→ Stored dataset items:
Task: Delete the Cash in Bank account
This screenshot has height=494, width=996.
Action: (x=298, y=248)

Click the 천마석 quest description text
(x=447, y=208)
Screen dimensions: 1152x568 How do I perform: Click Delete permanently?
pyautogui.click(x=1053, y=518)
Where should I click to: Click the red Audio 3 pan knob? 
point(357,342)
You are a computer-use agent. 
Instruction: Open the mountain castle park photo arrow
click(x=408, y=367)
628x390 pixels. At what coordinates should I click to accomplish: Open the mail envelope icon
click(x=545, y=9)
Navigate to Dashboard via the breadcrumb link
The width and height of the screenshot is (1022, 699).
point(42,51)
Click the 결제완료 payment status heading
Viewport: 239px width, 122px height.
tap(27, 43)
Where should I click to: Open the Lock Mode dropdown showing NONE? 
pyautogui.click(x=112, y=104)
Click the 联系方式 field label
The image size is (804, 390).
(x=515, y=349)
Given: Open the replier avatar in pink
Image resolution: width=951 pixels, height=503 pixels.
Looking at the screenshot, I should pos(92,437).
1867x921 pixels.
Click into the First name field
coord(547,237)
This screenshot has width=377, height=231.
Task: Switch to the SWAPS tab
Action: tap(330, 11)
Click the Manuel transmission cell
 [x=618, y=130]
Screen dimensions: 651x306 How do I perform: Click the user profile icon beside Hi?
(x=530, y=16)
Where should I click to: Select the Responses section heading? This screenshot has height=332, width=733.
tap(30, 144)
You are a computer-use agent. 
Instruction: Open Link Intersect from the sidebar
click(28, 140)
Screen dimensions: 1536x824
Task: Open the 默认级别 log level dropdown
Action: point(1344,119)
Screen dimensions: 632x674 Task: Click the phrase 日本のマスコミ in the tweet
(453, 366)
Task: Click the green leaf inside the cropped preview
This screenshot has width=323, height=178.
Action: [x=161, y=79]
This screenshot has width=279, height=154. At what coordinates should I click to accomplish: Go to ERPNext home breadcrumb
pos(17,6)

→ Exercise aim: If a line falls between the first line of the entries and the line containing "Navigate to Dashboard via the breadcrumb link", or is one of those two, restate it word for word; leave all other lines out.

→ Exercise response:
Task: Delete the Cash in Bank account
This screenshot has height=494, width=996.
Action: (x=298, y=248)

Click the 천마석 quest description text
(x=447, y=208)
Screen dimensions: 1152x568 How do I perform: Click Delete permanently?
pyautogui.click(x=1053, y=518)
Where should I click to: Click the red Audio 3 pan knob? 
point(357,342)
You are a computer-use agent. 
Instruction: Open the mountain castle park photo arrow
click(x=408, y=367)
628x390 pixels. At what coordinates should I click to accomplish: Open the mail envelope icon
click(x=545, y=9)
Navigate to Dashboard via the breadcrumb link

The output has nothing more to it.